標高約300メートルの山の斜面を活かした笠原地区の茶畑は、水捌けが良く日当たりも良好。反面、作業がしにくく手入れの難しさも特徴のひとつで、放っておくと山全体に雑木や雑草が生い茂り、日当たりや風通しが悪くなることで、多様な生物が生息する環境ではなくなります。
岩田屋三越ファームの茶畑は、下草刈りや周辺の木々を整えたりと人の手を加えることで、日光が程よく地面に届き、風で空気が行き交う環境を保つことで、さまざまな生物が育まれる場となっています。
2017年、福岡三越開店20周年プロジェクトとしてスタートした屋上養蜂は、2018年度から「岩田屋三越プロジェクト」として活動しています。
九州最大の商業集積地区である天神で行う屋上養蜂は、人や昆虫・植物など、さまざまな生き物が力を合わせることで生まれる自然の恵みを実感する取り組みです。
2020年度から、新たに熊本県菊池市で栗の栽培を開始しました。
8月下旬に実施した栗の収穫では、気温35度を超える猛暑の中での作業となりました。
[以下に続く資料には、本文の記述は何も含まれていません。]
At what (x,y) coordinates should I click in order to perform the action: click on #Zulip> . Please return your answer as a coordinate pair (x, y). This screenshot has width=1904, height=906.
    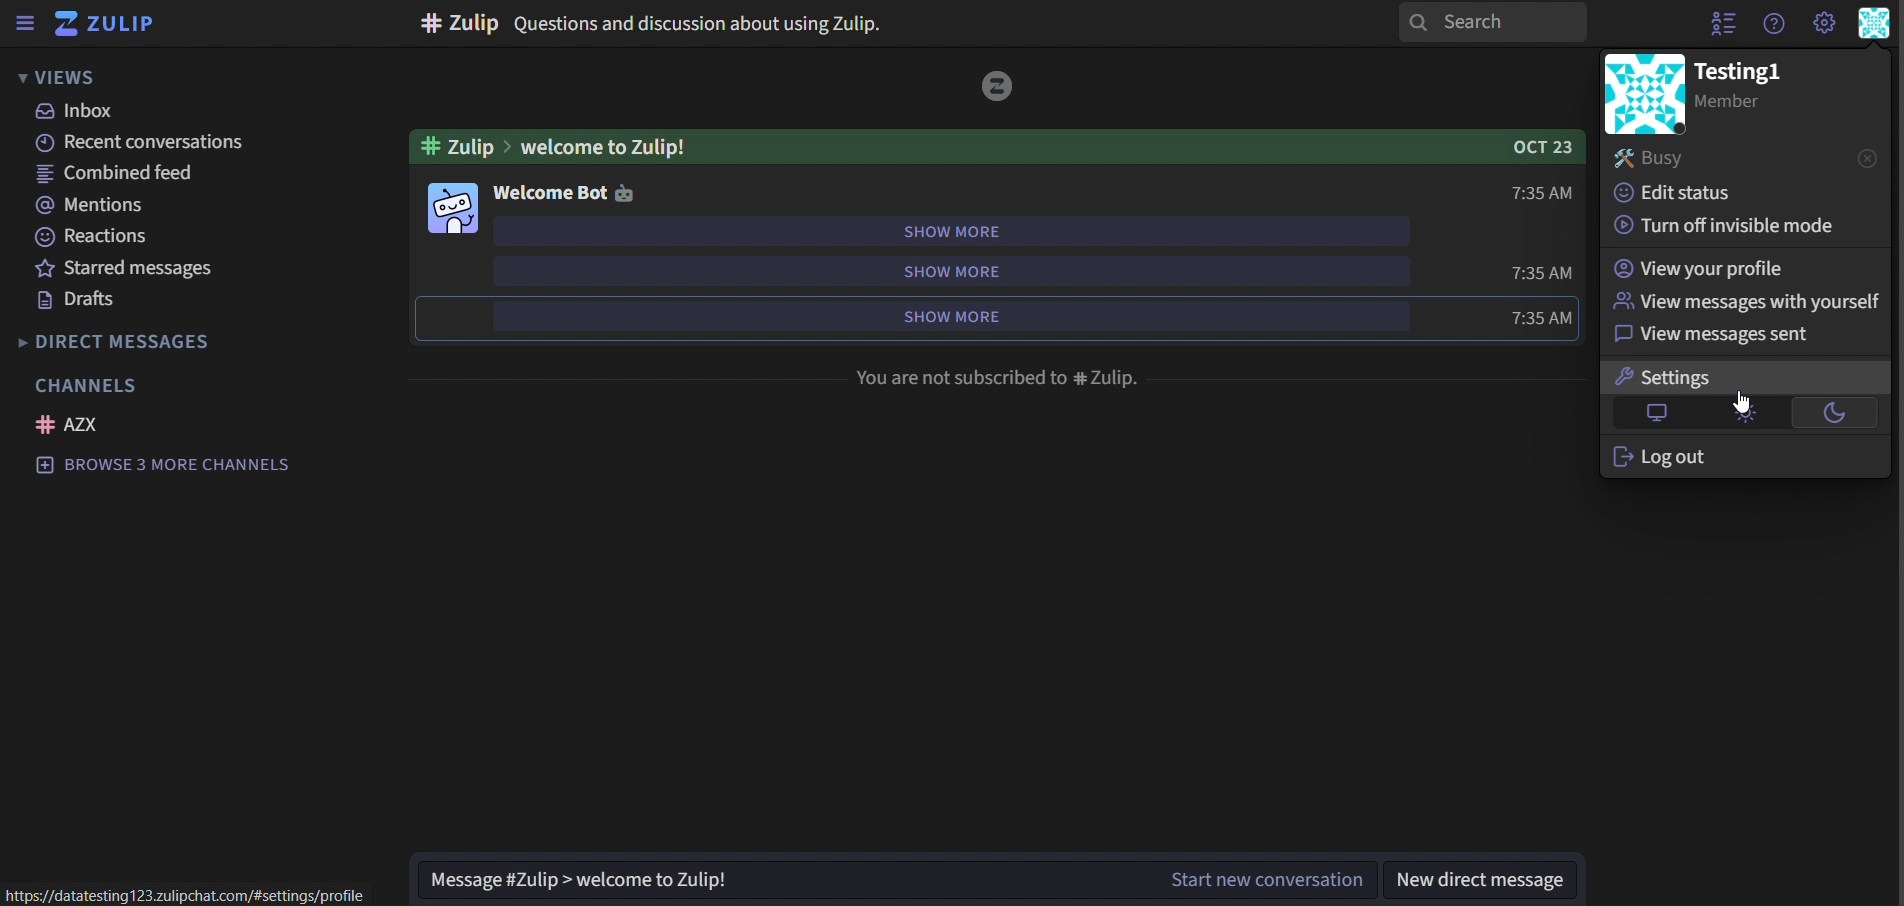
    Looking at the image, I should click on (453, 147).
暑さで体力の消耗が激しく、改めてモノづくりの厳しさを感じるとともに、猛暑の中でも活発に動く数々の昆虫や小動物の存在を感じながらの作業となりました。
日本橋庭園
屋上緑化の取り組み(伊勢丹新宿本店、三越日本橋本店、三越銀座店 )
2019年5月にオープンした日本橋の屋上庭園も含め、すべて「SEGES(シージェス)都市のオアシス※」に認定されています。
伊勢丹新宿本店「アイ・ガーデン」は、人間と動植物が共存していた里山の雑木林をイメージして作られた広さ2,050㎡の庭園です。春・夏・秋の3つのゾ-ンに、約350種の季節の植物が植えられています。
三越銀座店「銀座テラス」は、銀座を訪れるすべての方に憩いと癒しの場を提供し、「自然と触れ合い、自然と親しむ」をテーマにした公共空間。芝生広場や四季の草木が広がる「テラスガーデン」、近隣の小学生が苗植え~収穫までを行う「テラスファーム」があり、飲食や子供の休憩スペース等も充実しています。
三越日本橋本店の『日本橋庭園』は、「集いの広場」「季節を映す水辺」「遊びの野原」「鎮守と伝統の杜」「四季の森」の5つのゾーンで構成されます。
くわしくは こちら をご覧ください
屋上緑化により、①表面の温度上昇の抑制効果 ②省エネ効果 ③空気の清浄・ヒーリング効果のほか、周辺緑地をエコロジカルネットワークでつなぐ効果があり、生物多様性にも貢献しています。アイ・ガーデンではサーモグラフの実験や、生態系サービス(生物多様性がもたらす恵み)効果に関する調査により、都市の生物多様性保全が、生物だけではなく人の生活環境向上にも役立つことを検証しています。また、植物の光合成により年間約7t-CO2を吸収すると試算しています。
サーモグラフカメラで撮影。緑化部分の温度が低いことがわかる
太陽光パネルも設置しており、年間発電量は約6万kWh、年間23トンのCO2削減効果があります。 都心の屋上にある開放的な芝生広場や植物は訪れる人々を癒し、お子様連れのお客さまも安心して遊ばせることができる場所として認知されています。